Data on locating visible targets
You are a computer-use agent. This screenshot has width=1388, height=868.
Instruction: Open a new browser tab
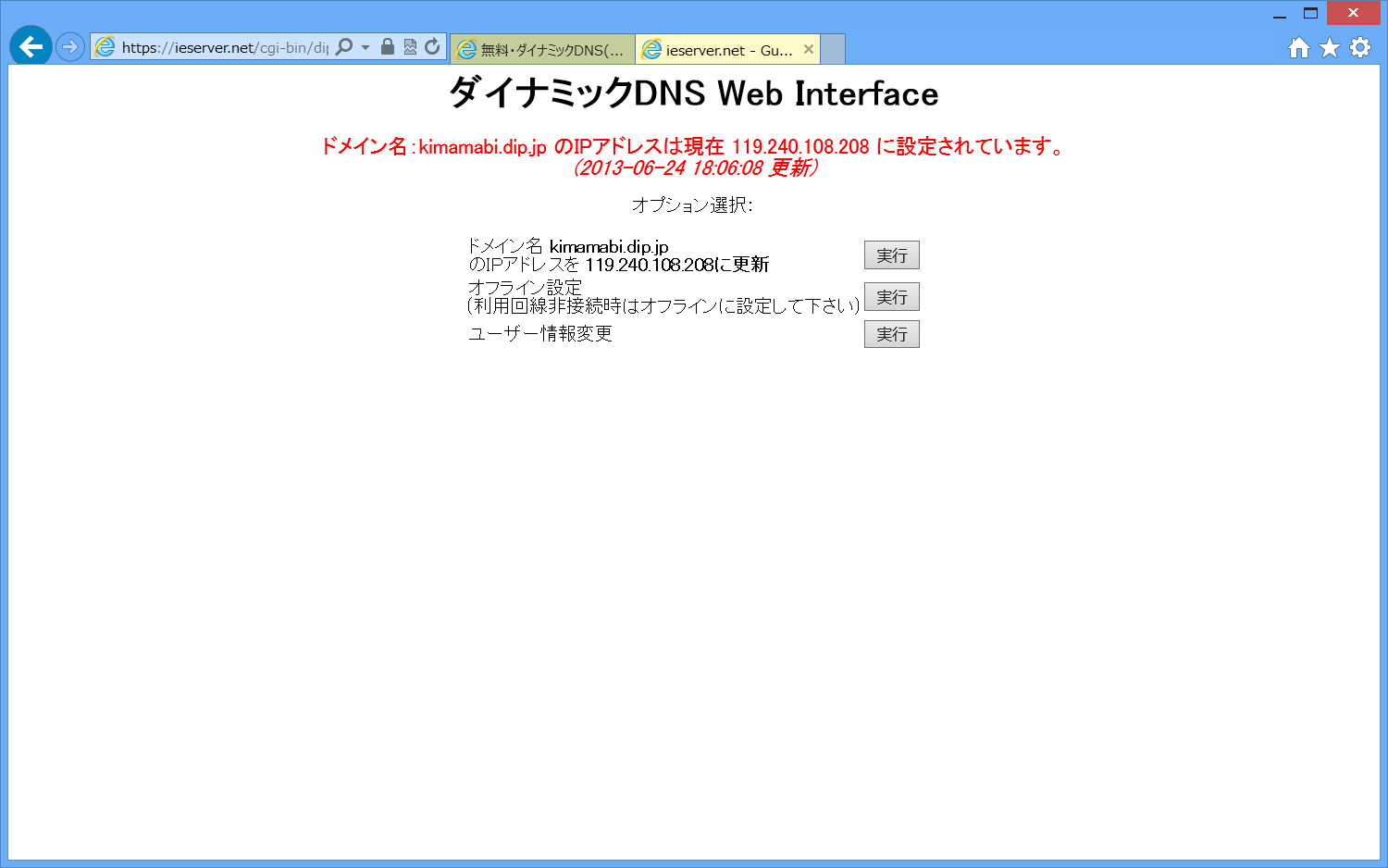tap(830, 48)
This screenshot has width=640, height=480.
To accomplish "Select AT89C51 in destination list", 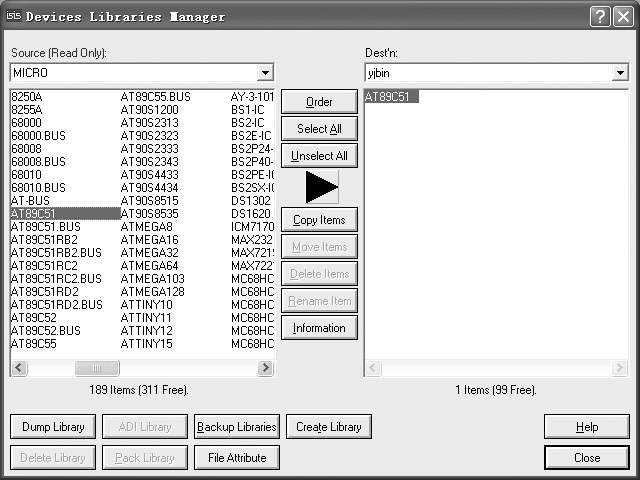I will click(x=392, y=97).
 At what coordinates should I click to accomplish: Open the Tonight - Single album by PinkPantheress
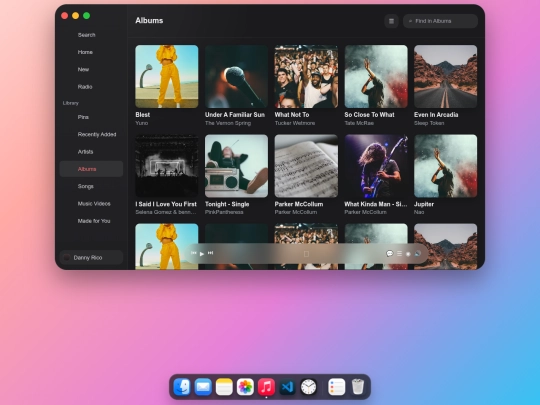tap(236, 166)
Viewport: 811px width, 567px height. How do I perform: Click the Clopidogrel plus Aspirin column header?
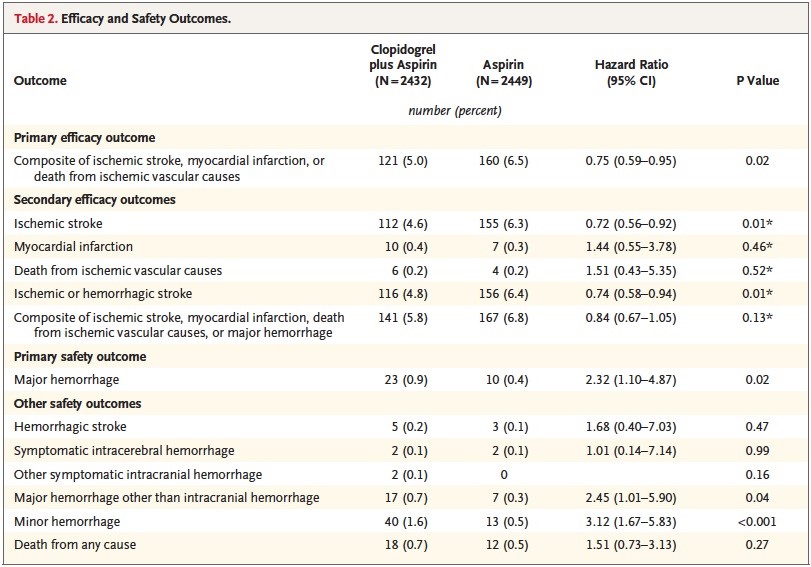(x=403, y=65)
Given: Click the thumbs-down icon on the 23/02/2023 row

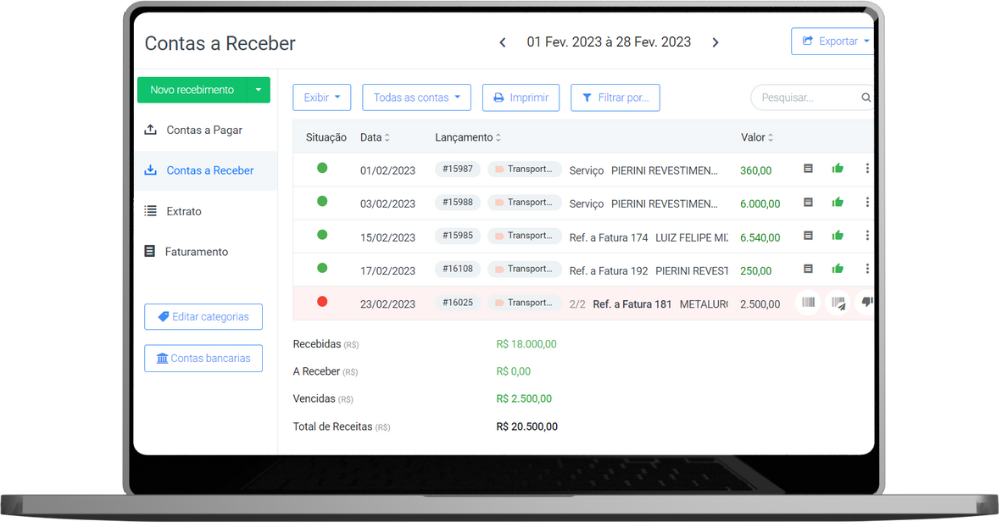Looking at the screenshot, I should coord(866,303).
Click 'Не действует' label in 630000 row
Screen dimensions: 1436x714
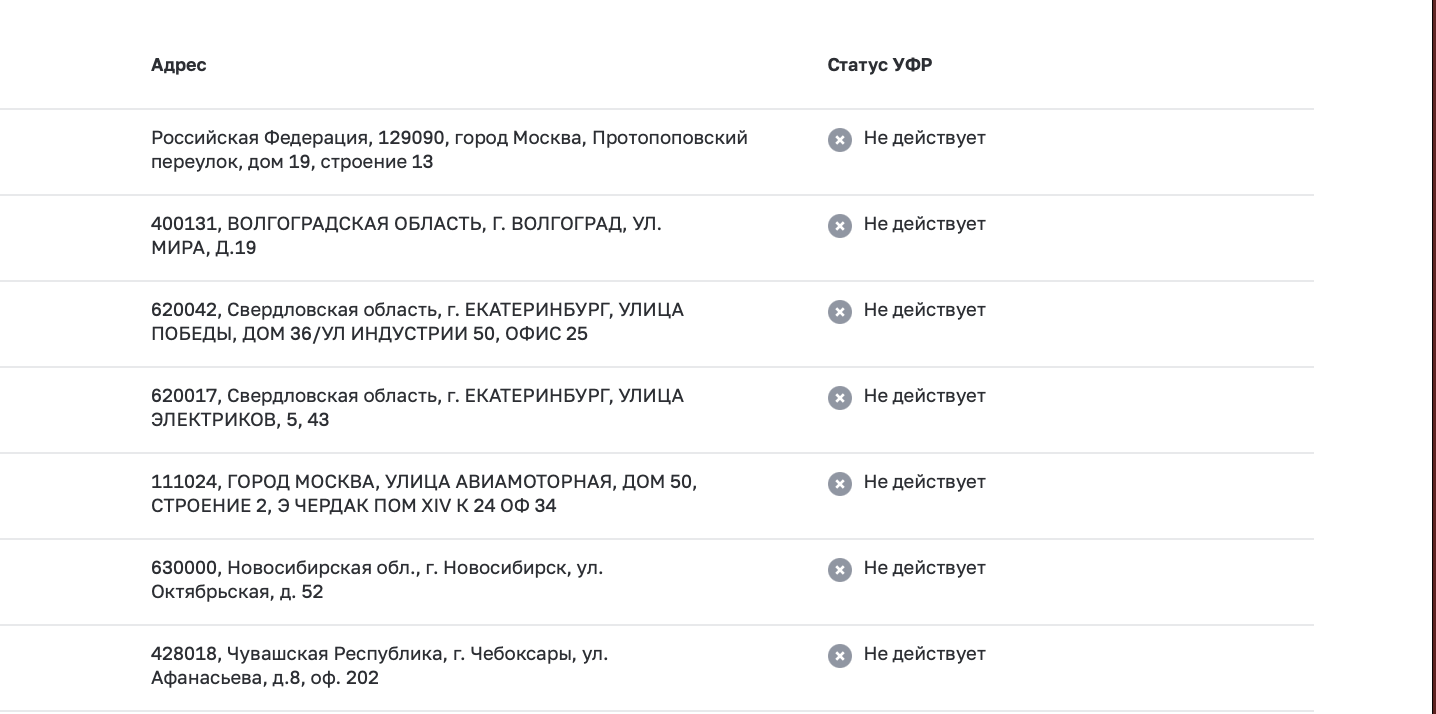point(925,568)
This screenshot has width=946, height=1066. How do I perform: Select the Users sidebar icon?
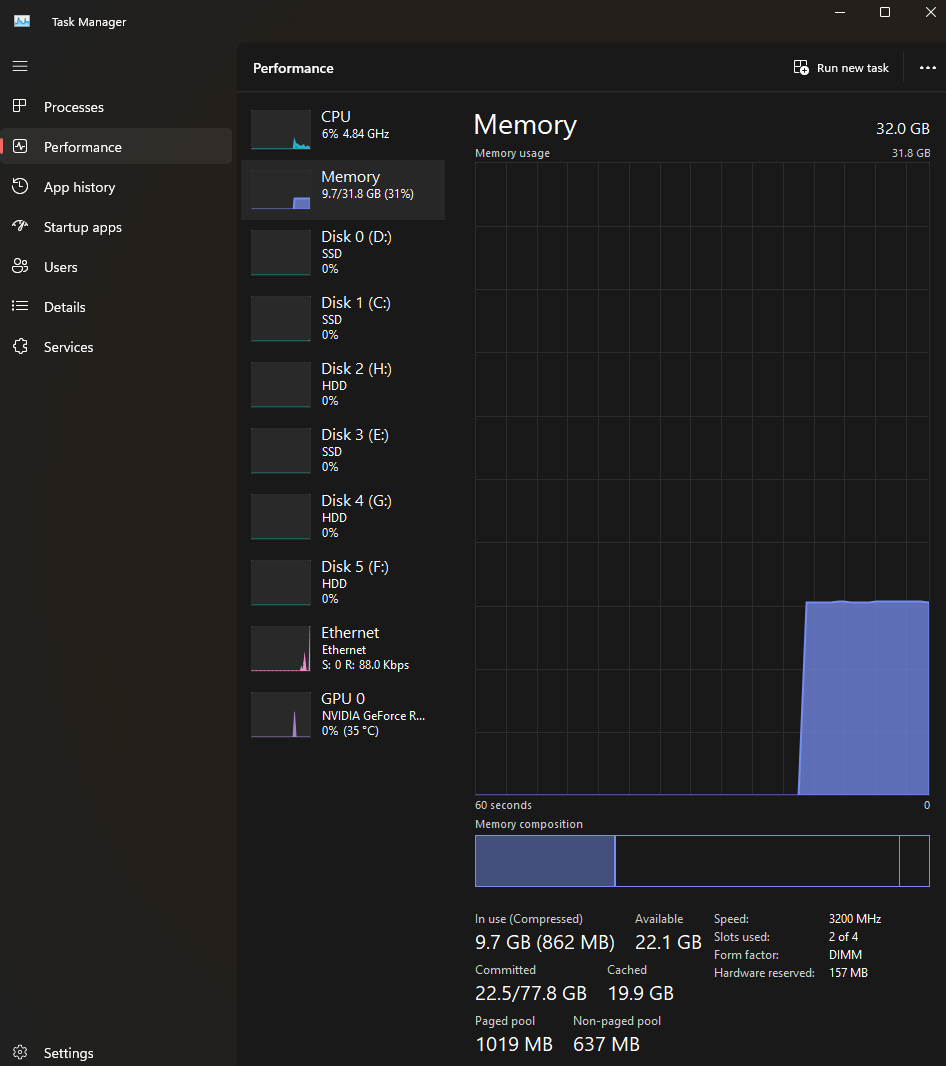point(21,266)
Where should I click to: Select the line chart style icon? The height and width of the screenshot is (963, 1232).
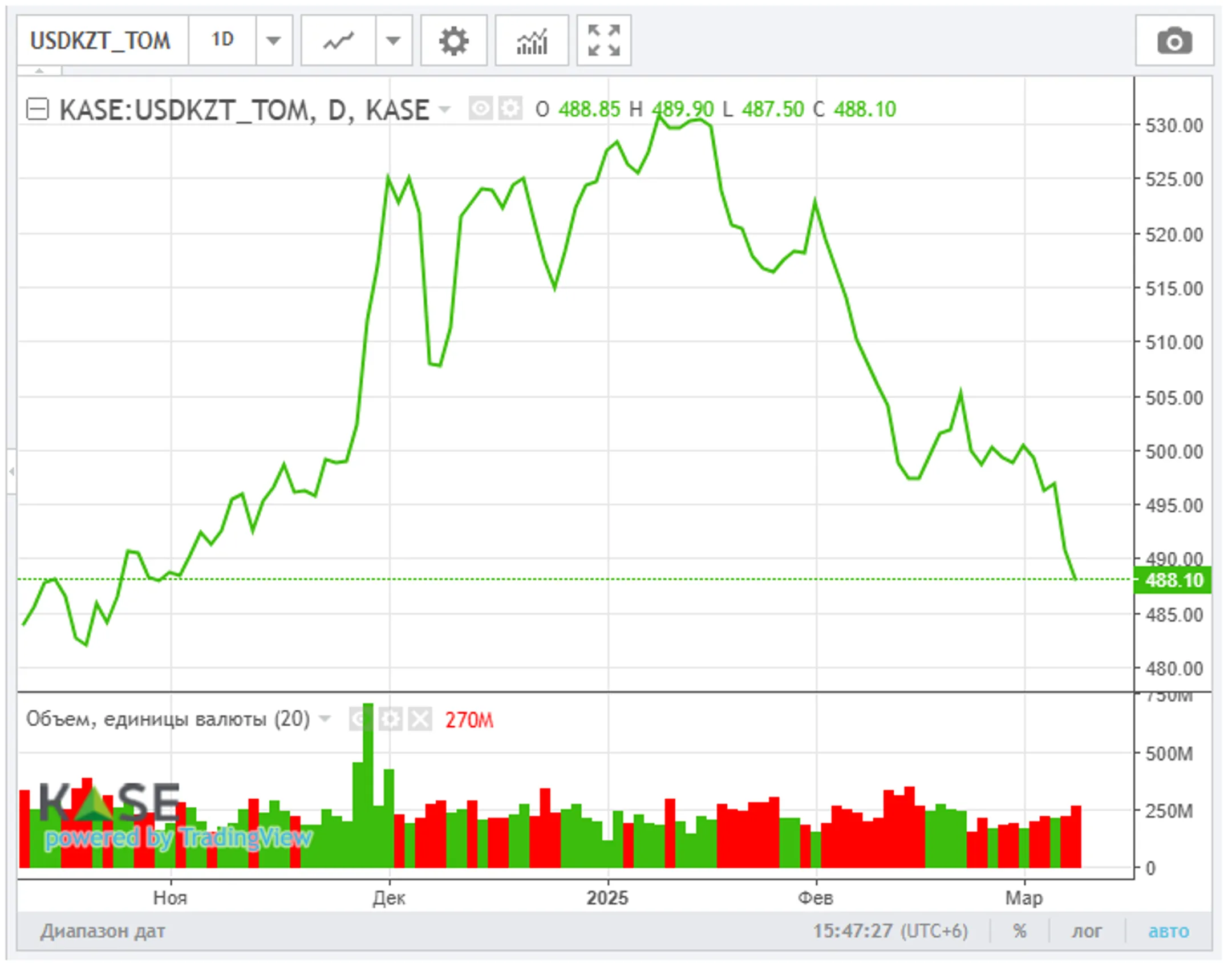[x=338, y=41]
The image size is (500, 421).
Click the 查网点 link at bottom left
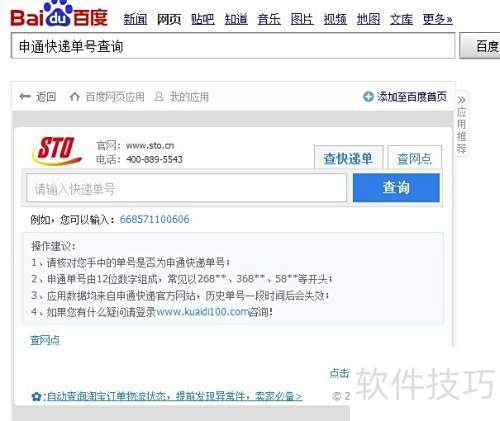[x=45, y=340]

The task:
Rewrite the part that opens with the line containing "Given: Click the" and closes with the line containing "[x=338, y=41]", changing "icon" to "button" everywhere and keeping everything else the same. Leave the pictures out.

Response:
Given: Click the thumbs-down button on the 23/02/2023 row

Looking at the screenshot, I should coord(866,303).
Click 'Не действует' label in 630000 row
Screen dimensions: 1436x714
point(925,568)
This screenshot has width=946, height=1066. How do I perform: Select the Users sidebar button?
point(21,266)
Where should I click to: Select the line chart style button? The height and width of the screenshot is (963, 1232).
[x=338, y=41]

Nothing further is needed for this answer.